── Source ──

Hiking the Nootka Trail (5)

August 31  Yuquot


We broke camp early on a dazzling morning, reluctant to leave the cove for the long hike ahead. The trail required travel over headlands with beautiful forest and spectacular views and along small beaches passing a bead curtain waterfall, a thunder hole, ponds and meadows, and a log bridge.  The grandest of the headlands is Maquinna Point, where the coastline turns from facing the open Pacific to Nootka Inlet. We stopped there on a ledge of grass, wild onion and paintbrush to share our last lunch provisions, walk on the jagged abrasive rock and enjoy the 240-degree view. After that we started losing interest in spectacular prospects in preference for flatter ground. The last cove visited by the trail was dominated by a marooned pleasure boat, quite new with hull intact but windshield, cabin and motor smashed and cannibalized.

───
── The records ──

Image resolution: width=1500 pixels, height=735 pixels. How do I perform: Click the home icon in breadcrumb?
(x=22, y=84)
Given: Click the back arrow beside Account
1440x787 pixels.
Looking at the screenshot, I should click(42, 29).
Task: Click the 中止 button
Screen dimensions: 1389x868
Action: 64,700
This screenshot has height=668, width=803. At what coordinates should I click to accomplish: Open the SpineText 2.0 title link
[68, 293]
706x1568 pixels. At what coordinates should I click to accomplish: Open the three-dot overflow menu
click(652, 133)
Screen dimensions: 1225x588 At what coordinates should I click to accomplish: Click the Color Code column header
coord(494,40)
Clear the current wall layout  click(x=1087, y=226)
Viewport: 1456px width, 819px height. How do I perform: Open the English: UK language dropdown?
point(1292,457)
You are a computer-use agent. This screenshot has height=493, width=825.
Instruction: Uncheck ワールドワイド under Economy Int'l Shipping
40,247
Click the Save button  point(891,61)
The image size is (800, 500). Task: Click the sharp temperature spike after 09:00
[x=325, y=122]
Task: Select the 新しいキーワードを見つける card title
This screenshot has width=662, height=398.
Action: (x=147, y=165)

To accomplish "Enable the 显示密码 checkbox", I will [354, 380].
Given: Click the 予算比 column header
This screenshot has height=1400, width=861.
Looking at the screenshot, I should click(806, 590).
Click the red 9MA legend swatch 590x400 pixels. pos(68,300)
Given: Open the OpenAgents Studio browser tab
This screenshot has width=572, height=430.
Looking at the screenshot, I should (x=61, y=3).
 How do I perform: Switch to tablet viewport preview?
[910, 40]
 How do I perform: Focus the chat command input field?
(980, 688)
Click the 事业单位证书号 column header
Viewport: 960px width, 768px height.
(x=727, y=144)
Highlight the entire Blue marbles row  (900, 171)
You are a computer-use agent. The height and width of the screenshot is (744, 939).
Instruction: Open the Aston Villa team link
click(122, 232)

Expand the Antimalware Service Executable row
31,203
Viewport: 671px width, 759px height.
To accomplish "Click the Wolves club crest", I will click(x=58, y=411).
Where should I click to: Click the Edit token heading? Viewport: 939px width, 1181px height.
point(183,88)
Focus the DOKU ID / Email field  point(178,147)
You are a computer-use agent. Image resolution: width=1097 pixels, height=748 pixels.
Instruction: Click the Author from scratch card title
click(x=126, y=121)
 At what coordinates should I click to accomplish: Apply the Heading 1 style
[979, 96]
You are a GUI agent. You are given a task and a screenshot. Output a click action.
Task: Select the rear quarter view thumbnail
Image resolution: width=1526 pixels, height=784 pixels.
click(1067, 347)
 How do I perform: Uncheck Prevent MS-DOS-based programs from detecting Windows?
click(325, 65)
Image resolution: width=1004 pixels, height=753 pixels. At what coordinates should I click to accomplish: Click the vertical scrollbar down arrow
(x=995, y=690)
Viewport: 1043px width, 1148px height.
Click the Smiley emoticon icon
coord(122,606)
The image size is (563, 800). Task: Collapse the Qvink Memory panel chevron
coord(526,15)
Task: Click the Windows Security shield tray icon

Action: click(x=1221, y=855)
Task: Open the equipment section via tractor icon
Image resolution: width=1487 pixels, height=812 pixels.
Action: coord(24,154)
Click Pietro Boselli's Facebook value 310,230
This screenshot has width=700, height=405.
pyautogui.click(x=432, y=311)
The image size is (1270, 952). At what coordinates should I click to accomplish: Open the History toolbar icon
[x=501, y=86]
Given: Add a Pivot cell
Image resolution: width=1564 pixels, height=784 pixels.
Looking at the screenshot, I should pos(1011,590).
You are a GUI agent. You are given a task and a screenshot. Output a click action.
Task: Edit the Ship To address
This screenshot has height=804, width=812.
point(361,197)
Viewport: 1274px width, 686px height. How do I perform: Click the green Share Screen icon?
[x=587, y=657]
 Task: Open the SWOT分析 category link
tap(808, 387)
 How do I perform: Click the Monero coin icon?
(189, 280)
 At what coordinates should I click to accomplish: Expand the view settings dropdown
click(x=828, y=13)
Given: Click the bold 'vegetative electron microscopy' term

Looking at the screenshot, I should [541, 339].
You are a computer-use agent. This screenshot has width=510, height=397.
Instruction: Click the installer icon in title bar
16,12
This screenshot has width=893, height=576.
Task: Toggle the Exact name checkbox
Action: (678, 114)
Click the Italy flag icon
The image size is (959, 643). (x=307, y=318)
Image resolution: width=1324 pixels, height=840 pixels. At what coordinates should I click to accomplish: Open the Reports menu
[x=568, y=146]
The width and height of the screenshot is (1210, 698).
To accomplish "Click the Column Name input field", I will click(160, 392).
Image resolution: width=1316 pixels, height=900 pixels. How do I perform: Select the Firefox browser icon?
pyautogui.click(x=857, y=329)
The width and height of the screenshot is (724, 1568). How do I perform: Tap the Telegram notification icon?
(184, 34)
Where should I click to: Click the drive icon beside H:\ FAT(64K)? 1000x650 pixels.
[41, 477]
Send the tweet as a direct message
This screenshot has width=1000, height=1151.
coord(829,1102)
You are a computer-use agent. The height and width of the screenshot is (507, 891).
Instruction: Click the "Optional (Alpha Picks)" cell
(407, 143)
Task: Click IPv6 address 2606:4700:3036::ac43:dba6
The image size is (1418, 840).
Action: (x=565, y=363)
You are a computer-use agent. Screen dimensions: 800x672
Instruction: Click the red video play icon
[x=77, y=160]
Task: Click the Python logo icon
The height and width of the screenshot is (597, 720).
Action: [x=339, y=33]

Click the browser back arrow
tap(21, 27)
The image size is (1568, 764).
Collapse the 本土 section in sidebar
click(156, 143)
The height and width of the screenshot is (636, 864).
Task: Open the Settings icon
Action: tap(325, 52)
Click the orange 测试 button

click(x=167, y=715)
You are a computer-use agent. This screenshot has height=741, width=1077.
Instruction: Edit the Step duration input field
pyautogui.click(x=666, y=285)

───

▶ Tasks for this exercise
1. Which plants grew on the ledge at Maquinna Point, according to the Nootka Trail text?
2. Can you rewrite the entries from the line containing "Given: Open the OpenAgents Studio browser tab" down to the line containing "click(122, 232)", replacing "How do I perform" with "How can I carry out" and leaving everything else unchanged?

▶ Results for each task
1. Grass, wild onion and paintbrush.

2.
Given: Open the OpenAgents Studio browser tab
This screenshot has width=572, height=430.
Looking at the screenshot, I should (x=61, y=3).
 How can I carry out: Switch to tablet viewport preview?
[910, 40]
 How can I carry out: Focus the chat command input field?
(980, 688)
Click the 事业单位证书号 column header
Viewport: 960px width, 768px height.
(x=727, y=144)
Highlight the entire Blue marbles row  (900, 171)
You are a computer-use agent. The height and width of the screenshot is (744, 939).
Instruction: Open the Aston Villa team link
click(122, 232)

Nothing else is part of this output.